I also use hand drafting techniques when I'm laying out floor. My theater has a severely raked house so our designs always pay special attention to the floor; we joke that our fourth wall this the floor. As you can imagine our floors can get pretty crazy sometimes (i.e. spirals that taper, circles in forced perspective). Without the basis I had from hand drafting I would have been at a loss as to how or even if I could draw those shapes mechanically.

I believe that more carpenters/TDs should learn these tricks. It's knowledge that will never become obsolete for builders. Perhaps a hand drafting course isn't the most efficient way to teach those things but I would love to see if someone could design a "geometry for the shop" course. Have I inspired any professors out there?
 
The most important hand drawing that happens these days is on the shop floor on the back of a printed plan or on a scrap of wood.
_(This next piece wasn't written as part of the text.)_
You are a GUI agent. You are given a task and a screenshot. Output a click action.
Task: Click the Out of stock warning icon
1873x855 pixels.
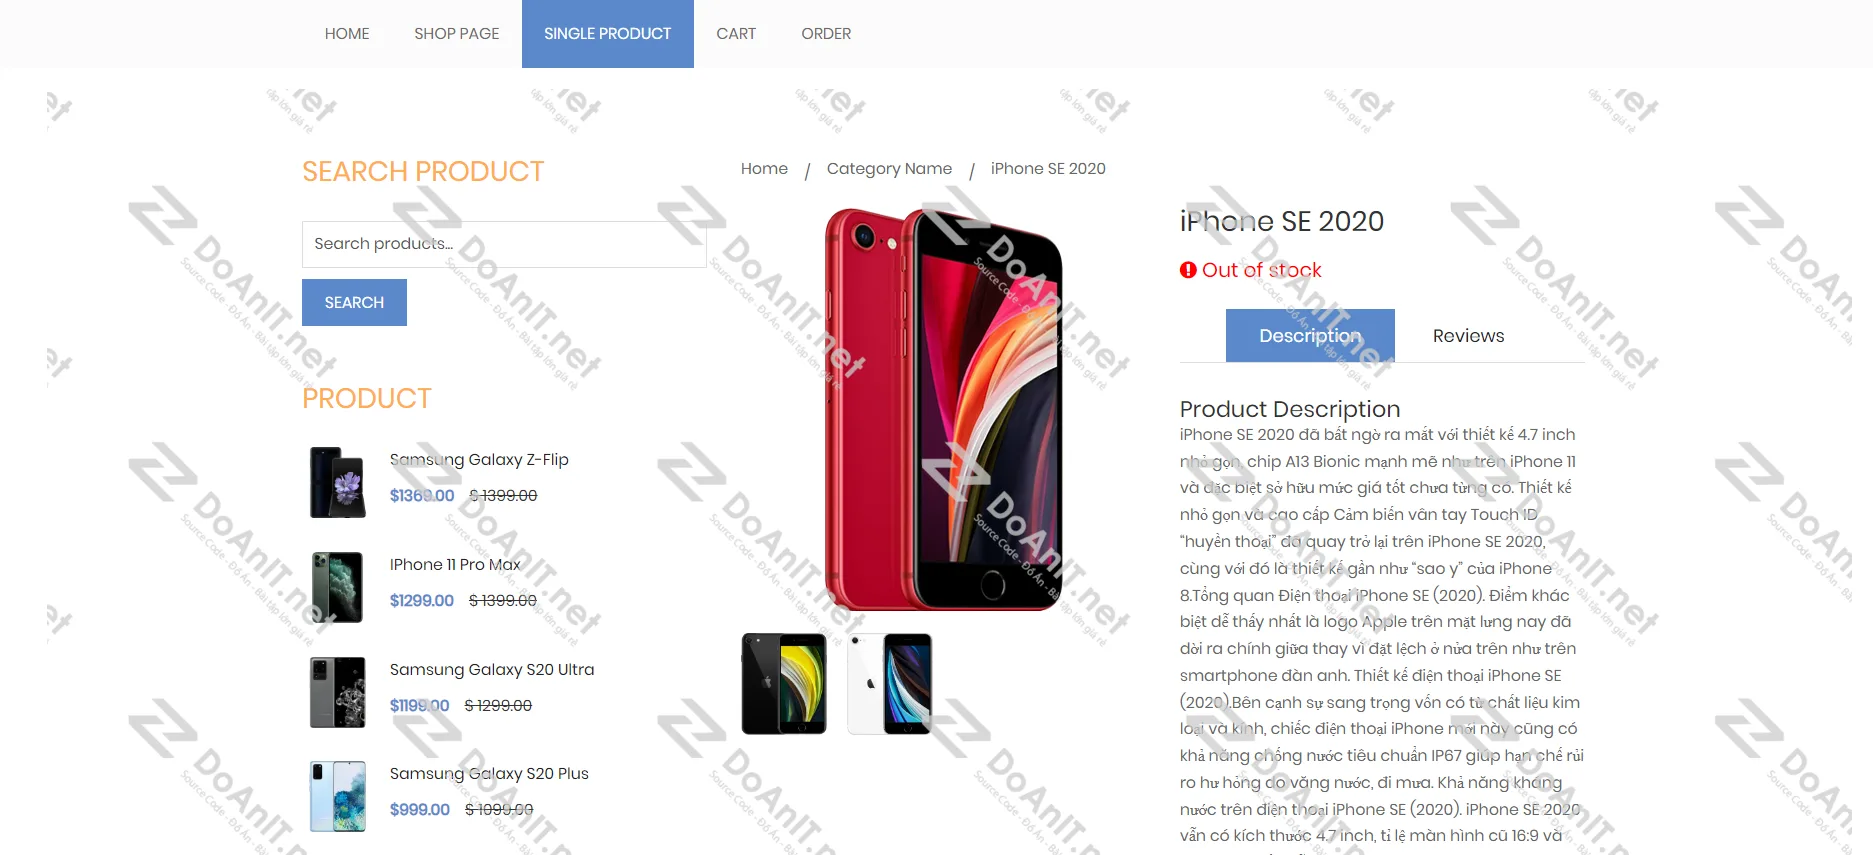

My grandmother recently gave me an old college textbook of hers called "Technical Drawing". In in, there's a whole chapter dedicated to "technical sketching". Literally the idea of doodling on a napkin and generating drawings without drawing aids like squares and compasses. It taught named techniques on how to accurately freehand a circle as an ellipse in an iso view, how to visually gauge lines being parallel. Useful skills to have when you're on the jobsite, trying to communicate with a fabricator and avoid the thing being build backwards. I think this is what should be taught in conjunction with CAD. The computer is going to do the math and keep the lines straight and plot out an accurate drawing, but when you don't have the computer and the guy building the thing doesn't understand the drawing, you need to have the skills to whip out a doodle on the spot that clearly shows what's going on.